● **Exercise A**
Copy the records word for word, from their first line through the line that contains "1a kammaren(120) is".

● **Text shown**
In 1951, six years after the battle, a local Protestant minister, Ernst Teichmann, initiated the gathering of bodies buried in and around Halbe into a central cemetery. The result, Halbe Forest Cemetery, is the resting place of 24,000 victims of the Battle of the Halbe Pocket, including soldiers, civilians and Soviet forced labourers. There are also a number of graves holding people killed at the German execution site in Berlin-Tegel and at the Ketschendorf internment camp.
Victims of Political Dictatorships Documentation Centre
Located in a former prison, this documentation centre records the fate of those who were persecuted for political reasons, not only in Nazi Germany but also during the subsequent Soviet occupation and in the East German GDR.
Death March Museum
This little museum in the Below Forest commemorates the prisoners of Sachsenhausen camp who were forced to march through this area in April 1945 after Himmler ordered the evacuation of the camps. The Reichsführer-SS didn’t want any “human evidence” of the horrifying conditions to fall into the hands of the Allies as they advanced and the camps were liberated.
An estimated 33,000 prisoners were marched in columns towards the Baltic. According to the camp commander, they were destined to be loaded onto ships and sunk at sea. The marchers got as far as Schwerin before their guards deserted them and the Allies found their columns.

● **Exercise B**
Translate this sentence from the text about memorial sites into Spanish: "An estimated 33,000 prisoners were marched in columns towards the Baltic."

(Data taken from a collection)
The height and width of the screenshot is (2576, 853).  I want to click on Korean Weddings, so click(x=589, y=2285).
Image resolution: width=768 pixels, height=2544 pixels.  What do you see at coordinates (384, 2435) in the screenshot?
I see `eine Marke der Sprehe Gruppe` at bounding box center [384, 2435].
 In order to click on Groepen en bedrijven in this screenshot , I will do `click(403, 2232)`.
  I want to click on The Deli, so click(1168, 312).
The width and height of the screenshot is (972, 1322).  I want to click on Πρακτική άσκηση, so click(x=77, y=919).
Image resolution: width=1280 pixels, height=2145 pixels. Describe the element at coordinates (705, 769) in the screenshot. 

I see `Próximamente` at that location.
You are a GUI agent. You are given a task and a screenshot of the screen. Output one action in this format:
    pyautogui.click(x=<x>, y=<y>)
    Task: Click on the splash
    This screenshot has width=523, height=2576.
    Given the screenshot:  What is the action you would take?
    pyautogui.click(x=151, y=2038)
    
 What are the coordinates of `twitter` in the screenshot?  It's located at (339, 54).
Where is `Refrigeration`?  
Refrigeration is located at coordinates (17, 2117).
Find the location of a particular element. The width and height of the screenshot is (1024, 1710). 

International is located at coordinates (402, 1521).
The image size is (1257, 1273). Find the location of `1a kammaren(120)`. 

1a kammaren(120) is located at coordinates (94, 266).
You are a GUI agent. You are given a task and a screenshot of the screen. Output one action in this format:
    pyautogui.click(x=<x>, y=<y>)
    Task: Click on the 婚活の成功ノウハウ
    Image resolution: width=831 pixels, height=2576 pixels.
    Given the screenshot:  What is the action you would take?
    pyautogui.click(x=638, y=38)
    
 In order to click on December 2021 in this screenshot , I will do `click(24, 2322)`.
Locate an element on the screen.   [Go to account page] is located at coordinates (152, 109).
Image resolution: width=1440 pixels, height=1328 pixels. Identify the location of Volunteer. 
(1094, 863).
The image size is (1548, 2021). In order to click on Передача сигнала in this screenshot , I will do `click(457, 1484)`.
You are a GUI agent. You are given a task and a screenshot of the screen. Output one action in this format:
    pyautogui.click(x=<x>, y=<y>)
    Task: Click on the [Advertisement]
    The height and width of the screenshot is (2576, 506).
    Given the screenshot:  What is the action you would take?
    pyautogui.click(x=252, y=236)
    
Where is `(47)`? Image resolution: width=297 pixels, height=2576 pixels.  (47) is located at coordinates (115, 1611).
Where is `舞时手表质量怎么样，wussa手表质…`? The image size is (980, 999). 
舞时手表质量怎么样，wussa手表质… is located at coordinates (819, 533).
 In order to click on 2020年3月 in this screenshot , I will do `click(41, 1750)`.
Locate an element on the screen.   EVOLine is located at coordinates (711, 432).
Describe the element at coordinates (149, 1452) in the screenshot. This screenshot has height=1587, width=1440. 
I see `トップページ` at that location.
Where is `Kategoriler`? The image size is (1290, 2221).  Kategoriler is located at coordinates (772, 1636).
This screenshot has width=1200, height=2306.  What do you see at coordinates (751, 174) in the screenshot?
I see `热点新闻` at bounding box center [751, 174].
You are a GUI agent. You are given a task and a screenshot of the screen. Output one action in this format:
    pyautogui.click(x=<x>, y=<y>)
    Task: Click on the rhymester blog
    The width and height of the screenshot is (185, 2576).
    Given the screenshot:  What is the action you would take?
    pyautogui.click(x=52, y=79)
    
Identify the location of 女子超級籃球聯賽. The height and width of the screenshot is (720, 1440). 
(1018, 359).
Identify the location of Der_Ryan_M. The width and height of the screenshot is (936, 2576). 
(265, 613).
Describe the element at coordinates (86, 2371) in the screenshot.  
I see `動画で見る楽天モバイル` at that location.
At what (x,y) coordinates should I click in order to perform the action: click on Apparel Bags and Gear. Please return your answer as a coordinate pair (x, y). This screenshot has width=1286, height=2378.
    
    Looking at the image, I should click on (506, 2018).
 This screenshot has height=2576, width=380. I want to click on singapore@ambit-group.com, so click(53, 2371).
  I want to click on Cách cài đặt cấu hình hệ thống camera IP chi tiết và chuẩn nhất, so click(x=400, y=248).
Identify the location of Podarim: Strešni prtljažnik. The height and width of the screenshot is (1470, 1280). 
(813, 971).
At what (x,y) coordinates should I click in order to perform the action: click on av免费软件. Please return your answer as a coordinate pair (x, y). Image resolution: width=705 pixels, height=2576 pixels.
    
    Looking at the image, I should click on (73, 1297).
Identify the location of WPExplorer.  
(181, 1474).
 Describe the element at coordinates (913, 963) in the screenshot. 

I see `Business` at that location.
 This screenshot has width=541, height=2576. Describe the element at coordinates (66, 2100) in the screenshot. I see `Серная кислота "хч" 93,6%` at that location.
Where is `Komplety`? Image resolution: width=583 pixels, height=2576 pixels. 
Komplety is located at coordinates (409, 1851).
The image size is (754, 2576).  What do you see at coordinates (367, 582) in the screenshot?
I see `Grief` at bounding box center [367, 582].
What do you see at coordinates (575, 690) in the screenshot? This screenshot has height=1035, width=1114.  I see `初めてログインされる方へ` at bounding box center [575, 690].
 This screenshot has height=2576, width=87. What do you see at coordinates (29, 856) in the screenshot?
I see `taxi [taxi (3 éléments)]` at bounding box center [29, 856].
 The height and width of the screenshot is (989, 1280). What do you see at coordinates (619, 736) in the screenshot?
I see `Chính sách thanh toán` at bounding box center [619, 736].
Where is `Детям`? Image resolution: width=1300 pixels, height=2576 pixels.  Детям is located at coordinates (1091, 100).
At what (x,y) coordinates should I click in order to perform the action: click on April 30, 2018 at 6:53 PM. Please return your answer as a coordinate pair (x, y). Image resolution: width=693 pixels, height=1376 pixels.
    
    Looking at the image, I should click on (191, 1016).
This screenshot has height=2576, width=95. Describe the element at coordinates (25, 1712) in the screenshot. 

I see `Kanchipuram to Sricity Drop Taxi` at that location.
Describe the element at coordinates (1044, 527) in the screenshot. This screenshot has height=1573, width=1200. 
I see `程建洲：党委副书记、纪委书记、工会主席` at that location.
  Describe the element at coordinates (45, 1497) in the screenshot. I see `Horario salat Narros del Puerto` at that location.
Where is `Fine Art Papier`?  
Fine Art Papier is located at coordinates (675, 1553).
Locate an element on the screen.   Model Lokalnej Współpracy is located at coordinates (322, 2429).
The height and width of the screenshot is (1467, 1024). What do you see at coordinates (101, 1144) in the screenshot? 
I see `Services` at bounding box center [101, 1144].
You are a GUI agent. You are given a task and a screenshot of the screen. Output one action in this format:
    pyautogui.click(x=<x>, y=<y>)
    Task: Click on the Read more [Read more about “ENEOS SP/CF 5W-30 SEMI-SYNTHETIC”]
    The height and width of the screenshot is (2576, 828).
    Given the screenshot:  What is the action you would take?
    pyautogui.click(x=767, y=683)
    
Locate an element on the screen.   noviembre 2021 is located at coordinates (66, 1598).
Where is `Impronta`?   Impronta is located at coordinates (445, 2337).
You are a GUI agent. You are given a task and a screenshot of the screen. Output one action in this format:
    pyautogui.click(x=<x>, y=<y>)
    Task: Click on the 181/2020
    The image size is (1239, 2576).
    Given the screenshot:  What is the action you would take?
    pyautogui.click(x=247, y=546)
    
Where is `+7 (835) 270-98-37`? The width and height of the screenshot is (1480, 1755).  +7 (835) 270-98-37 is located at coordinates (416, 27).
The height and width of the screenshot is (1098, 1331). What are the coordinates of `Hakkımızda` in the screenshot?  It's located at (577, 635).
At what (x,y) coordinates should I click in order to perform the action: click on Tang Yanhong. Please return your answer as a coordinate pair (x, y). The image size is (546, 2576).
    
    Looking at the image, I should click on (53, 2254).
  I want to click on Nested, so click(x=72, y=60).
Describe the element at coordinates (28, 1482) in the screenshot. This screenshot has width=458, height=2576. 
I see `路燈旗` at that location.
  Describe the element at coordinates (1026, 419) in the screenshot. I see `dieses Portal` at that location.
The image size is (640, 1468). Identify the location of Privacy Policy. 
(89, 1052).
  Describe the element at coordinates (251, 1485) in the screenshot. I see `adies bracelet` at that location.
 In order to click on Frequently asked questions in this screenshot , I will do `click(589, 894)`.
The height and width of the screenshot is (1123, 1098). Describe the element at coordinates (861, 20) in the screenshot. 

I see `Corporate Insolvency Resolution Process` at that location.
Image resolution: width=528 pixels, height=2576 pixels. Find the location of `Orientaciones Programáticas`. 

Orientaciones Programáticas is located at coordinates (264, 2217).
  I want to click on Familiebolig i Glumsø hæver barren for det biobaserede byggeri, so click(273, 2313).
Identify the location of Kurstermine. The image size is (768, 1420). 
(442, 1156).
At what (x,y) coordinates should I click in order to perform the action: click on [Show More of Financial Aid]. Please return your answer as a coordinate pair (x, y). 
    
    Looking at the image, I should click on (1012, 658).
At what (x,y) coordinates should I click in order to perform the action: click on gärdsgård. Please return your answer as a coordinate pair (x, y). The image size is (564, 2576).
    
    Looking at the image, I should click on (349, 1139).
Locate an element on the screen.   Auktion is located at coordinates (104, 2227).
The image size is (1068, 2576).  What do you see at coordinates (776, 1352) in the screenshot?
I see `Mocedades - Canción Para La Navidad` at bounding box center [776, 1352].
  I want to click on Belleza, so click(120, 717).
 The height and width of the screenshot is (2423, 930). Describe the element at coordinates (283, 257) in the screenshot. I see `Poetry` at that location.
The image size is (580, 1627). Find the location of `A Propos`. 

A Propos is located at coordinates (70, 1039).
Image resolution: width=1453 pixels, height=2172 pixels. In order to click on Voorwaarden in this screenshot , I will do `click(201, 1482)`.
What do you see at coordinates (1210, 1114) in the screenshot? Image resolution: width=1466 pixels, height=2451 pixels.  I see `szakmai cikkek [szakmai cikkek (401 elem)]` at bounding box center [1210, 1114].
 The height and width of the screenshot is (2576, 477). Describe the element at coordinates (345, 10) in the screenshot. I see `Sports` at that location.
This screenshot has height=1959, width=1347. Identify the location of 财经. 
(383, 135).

● **Final result A**
The height and width of the screenshot is (2576, 853).  I want to click on Korean Weddings, so click(x=589, y=2285).
Image resolution: width=768 pixels, height=2544 pixels.  What do you see at coordinates (384, 2435) in the screenshot?
I see `eine Marke der Sprehe Gruppe` at bounding box center [384, 2435].
 In order to click on Groepen en bedrijven in this screenshot , I will do `click(403, 2232)`.
  I want to click on The Deli, so click(1168, 312).
The width and height of the screenshot is (972, 1322).  I want to click on Πρακτική άσκηση, so click(x=77, y=919).
Image resolution: width=1280 pixels, height=2145 pixels. Describe the element at coordinates (705, 769) in the screenshot. 

I see `Próximamente` at that location.
You are a GUI agent. You are given a task and a screenshot of the screen. Output one action in this format:
    pyautogui.click(x=<x>, y=<y>)
    Task: Click on the splash
    This screenshot has width=523, height=2576.
    Given the screenshot:  What is the action you would take?
    pyautogui.click(x=151, y=2038)
    
 What are the coordinates of `twitter` in the screenshot?  It's located at (339, 54).
Where is `Refrigeration`?  
Refrigeration is located at coordinates (17, 2117).
Find the location of a particular element. The width and height of the screenshot is (1024, 1710). 

International is located at coordinates (402, 1521).
The image size is (1257, 1273). Find the location of `1a kammaren(120)`. 

1a kammaren(120) is located at coordinates (94, 266).

● **Final result B**
Se calcula que unos 33.000 prisioneros fueron obligados a marchar en columnas hacia el Báltico.